14% accuracy clock for UART ok.
Why 14?
The typical uart transmission takes 10 bites - start (0), 8 bits of data, and stop(1), each of which takes 1 baud.
Not counting the stop bit, the worst byte is the last data byte which is transmitted between 8.0 and 9.0 baud distance from the beginning of the byte. The best way is to sample it in the middle 8.5 baud from the beginning.
If you're by 14% earlier, you'll be sampling at 8.5 - 14% = 7.31 bauds from the beginning, which is the previous byte. If you are 14% late, you'll be sampling at 8.5 + 14% = 9.69, which is the stop bit.
The maximum you can wonder away is 0.5 baud - this will keep you between 8.0 and 9.0. Thus you need 0.5/8.5 = 5.8% accuracy.
If you want to avoid frame errors, you need to sample stp bit correctly too - from 9.0 to 10.0 baud. Ths you need 0.5/9.5 = 5.2%.
Since both the receiver and transmitter may have errors, each of them is entitled only to half of the error. This guarantees the combined error to be satisfactory. Thus, the maximum error is 2.6% for each side.

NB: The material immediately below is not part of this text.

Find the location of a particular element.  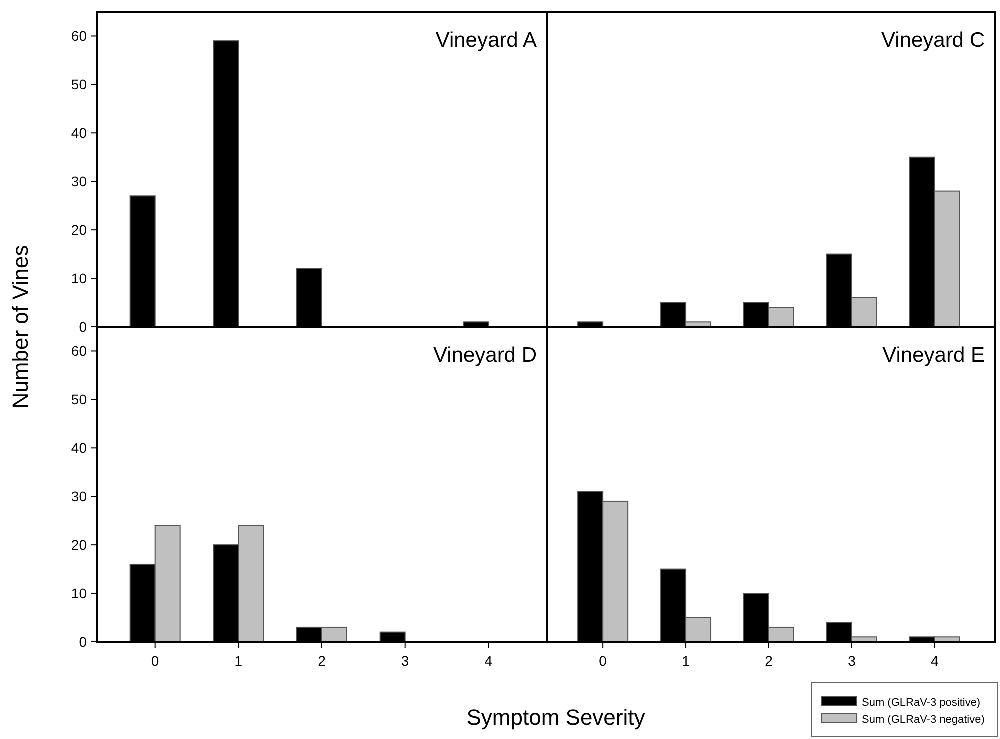

text: Vineyard A is located at coordinates (486, 40).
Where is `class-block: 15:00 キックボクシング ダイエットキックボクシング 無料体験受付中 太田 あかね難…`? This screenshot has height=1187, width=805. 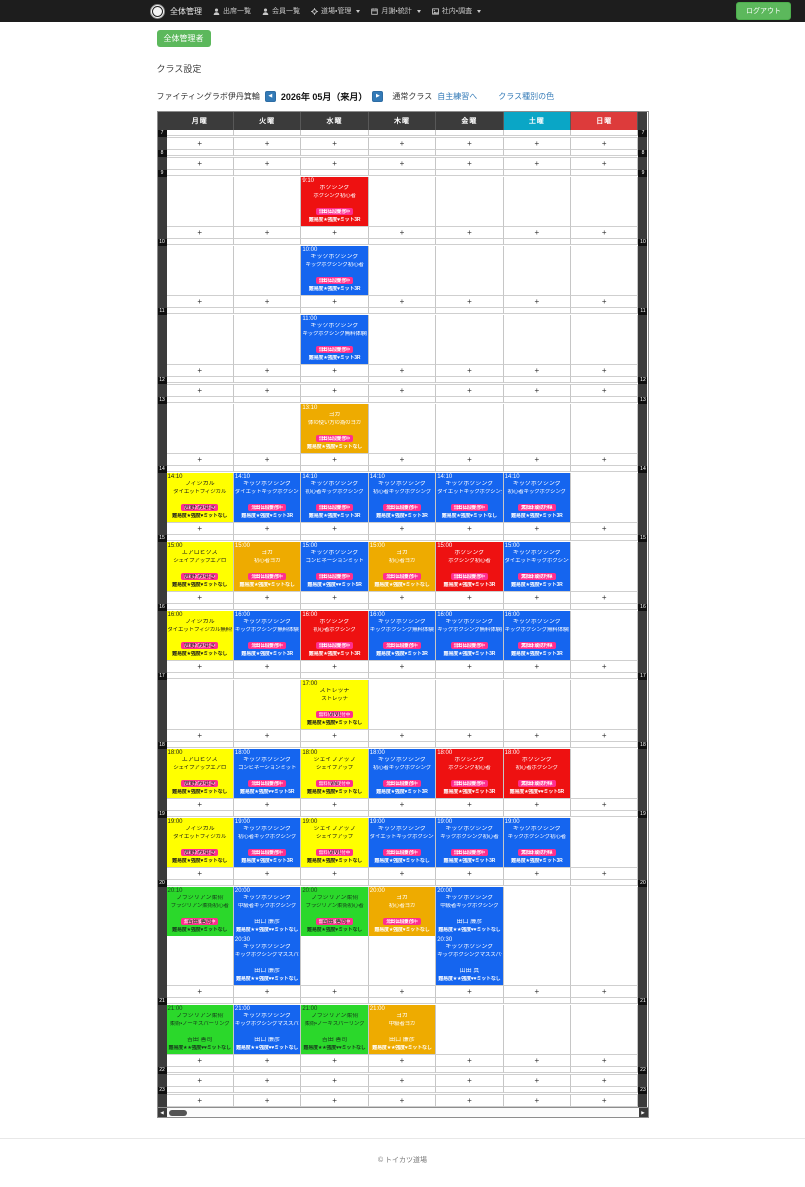 class-block: 15:00 キックボクシング ダイエットキックボクシング 無料体験受付中 太田 あかね難… is located at coordinates (537, 566).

Then there are transitions between bytes and jitter, which is not important at 9600 baud, but the faster you go, the more important it becomes. Say, if the rise/fall time is 50 ns, then at 5M baud, your target sampling interval for the stop byte is not from 1.8 to 2.0 us, but rather from 1.85 to 1.95 us. This doubles the clock accuracy requirement.